### Assigned task:
Which lines of the material hold the word "link"? Copy each one.

• • •

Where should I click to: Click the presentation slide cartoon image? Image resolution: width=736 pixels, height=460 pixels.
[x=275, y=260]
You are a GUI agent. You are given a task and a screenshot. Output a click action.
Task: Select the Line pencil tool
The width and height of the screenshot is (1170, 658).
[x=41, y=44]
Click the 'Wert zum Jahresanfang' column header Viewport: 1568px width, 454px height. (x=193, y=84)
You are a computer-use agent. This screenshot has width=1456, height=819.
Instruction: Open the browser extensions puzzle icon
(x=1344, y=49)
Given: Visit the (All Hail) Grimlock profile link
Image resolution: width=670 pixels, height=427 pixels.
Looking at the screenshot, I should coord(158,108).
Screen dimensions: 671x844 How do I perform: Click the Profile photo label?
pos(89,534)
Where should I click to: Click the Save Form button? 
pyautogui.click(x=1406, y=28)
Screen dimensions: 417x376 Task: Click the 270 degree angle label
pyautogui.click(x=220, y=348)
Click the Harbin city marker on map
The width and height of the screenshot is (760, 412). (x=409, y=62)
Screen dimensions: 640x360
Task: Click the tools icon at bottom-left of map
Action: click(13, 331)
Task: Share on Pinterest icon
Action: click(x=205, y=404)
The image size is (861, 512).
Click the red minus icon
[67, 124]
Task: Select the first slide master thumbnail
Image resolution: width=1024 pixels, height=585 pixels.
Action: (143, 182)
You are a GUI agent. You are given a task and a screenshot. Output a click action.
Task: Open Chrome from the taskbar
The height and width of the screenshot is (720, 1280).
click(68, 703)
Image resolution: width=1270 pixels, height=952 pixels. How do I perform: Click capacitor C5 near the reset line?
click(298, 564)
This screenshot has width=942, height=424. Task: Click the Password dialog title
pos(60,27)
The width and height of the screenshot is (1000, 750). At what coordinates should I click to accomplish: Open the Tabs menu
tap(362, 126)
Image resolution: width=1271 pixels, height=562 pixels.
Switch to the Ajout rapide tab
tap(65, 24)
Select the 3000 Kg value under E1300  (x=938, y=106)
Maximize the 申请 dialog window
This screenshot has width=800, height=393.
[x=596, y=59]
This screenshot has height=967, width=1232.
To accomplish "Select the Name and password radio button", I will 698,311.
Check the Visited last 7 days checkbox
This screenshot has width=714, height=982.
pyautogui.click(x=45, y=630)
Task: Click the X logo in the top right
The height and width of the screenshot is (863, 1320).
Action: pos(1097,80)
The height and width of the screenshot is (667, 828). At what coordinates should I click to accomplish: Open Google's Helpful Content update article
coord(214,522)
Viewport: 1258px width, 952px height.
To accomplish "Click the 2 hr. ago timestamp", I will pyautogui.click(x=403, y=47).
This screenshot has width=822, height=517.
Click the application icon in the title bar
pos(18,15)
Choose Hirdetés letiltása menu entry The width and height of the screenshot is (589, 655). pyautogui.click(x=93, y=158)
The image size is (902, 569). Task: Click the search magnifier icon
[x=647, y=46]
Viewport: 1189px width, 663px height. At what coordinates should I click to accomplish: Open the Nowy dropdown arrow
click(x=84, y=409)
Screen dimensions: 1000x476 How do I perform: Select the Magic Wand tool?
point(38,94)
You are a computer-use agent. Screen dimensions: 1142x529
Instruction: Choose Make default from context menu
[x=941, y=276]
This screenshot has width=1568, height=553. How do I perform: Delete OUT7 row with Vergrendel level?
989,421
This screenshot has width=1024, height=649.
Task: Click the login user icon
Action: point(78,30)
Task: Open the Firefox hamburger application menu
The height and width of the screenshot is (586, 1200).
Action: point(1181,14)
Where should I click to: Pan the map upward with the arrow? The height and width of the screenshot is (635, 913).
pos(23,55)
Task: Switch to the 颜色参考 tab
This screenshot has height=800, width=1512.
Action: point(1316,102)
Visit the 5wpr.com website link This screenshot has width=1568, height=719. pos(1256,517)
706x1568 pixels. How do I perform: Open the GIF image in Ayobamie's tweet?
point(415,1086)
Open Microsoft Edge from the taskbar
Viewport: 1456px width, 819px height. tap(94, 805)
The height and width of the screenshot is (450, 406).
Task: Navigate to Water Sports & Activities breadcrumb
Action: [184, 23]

• • •

### Answer to this exercise:
Given: Visit the (All Hail) Grimlock profile link
Visit the 5wpr.com website link This screenshot has width=1568, height=719. pos(1256,517)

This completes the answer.